▸ INFORMATION:
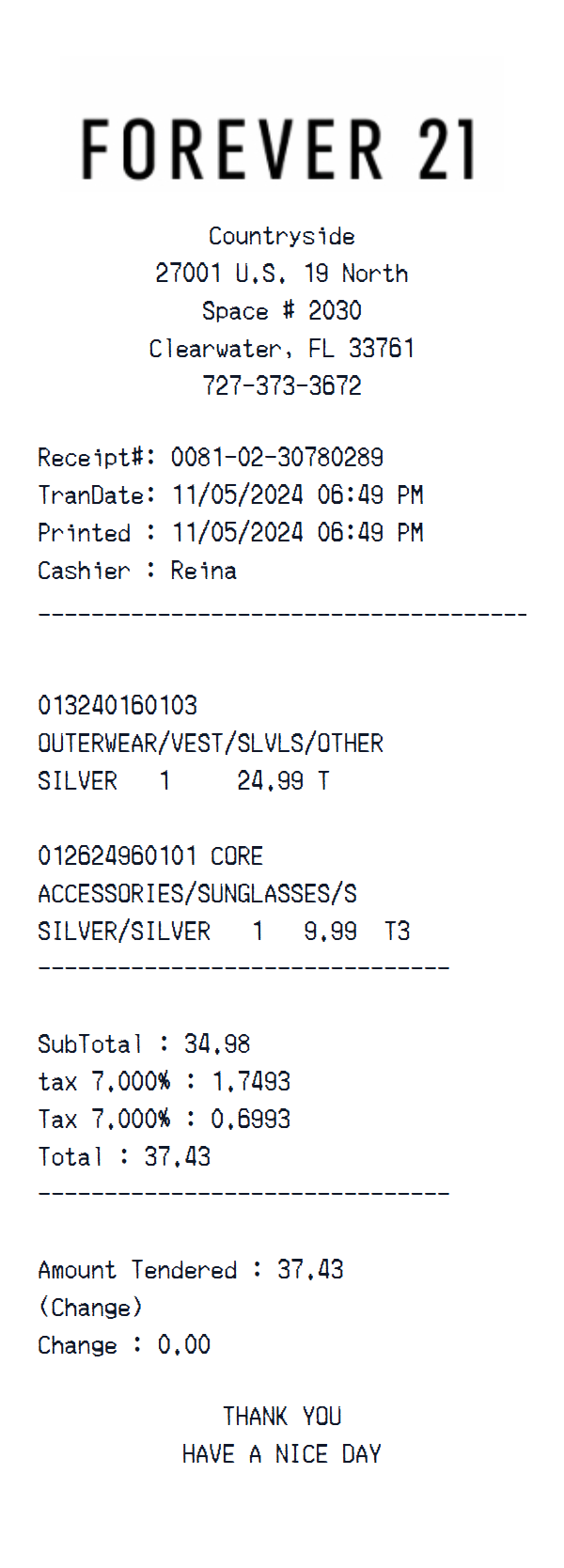Click the receipt number 0081-02-30780289
Image resolution: width=564 pixels, height=1568 pixels.
coord(276,458)
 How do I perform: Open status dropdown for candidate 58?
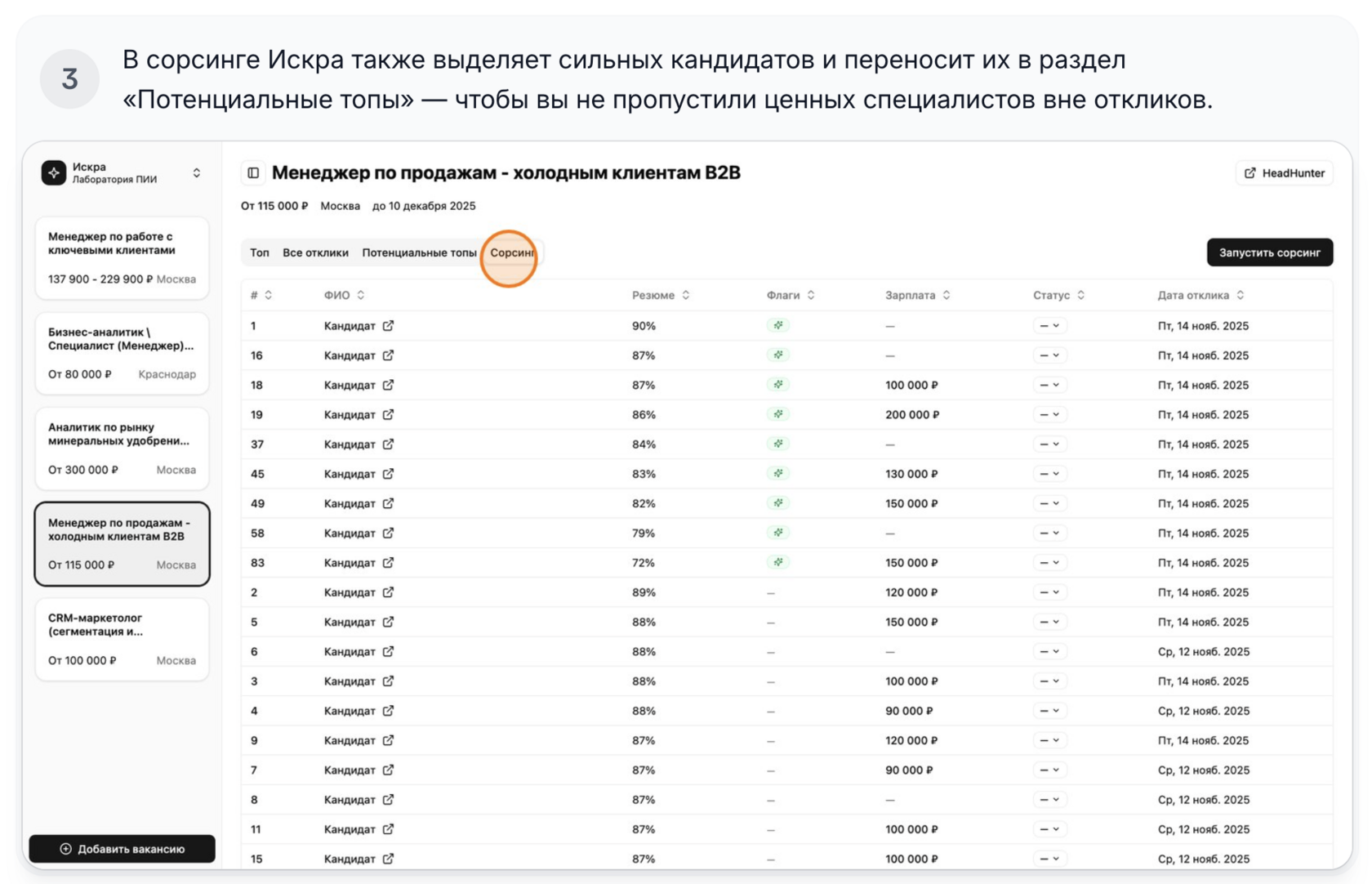pyautogui.click(x=1049, y=534)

▸ EXERCISE AIM:
Your answer must be the lines from the one containing "How do I perform: Open" through the last line of the records, printed exactly with no pictures; please include both ends.

▸ TASK OUTPUT:
 How do I perform: Open status dropdown for candidate 58?
pyautogui.click(x=1049, y=534)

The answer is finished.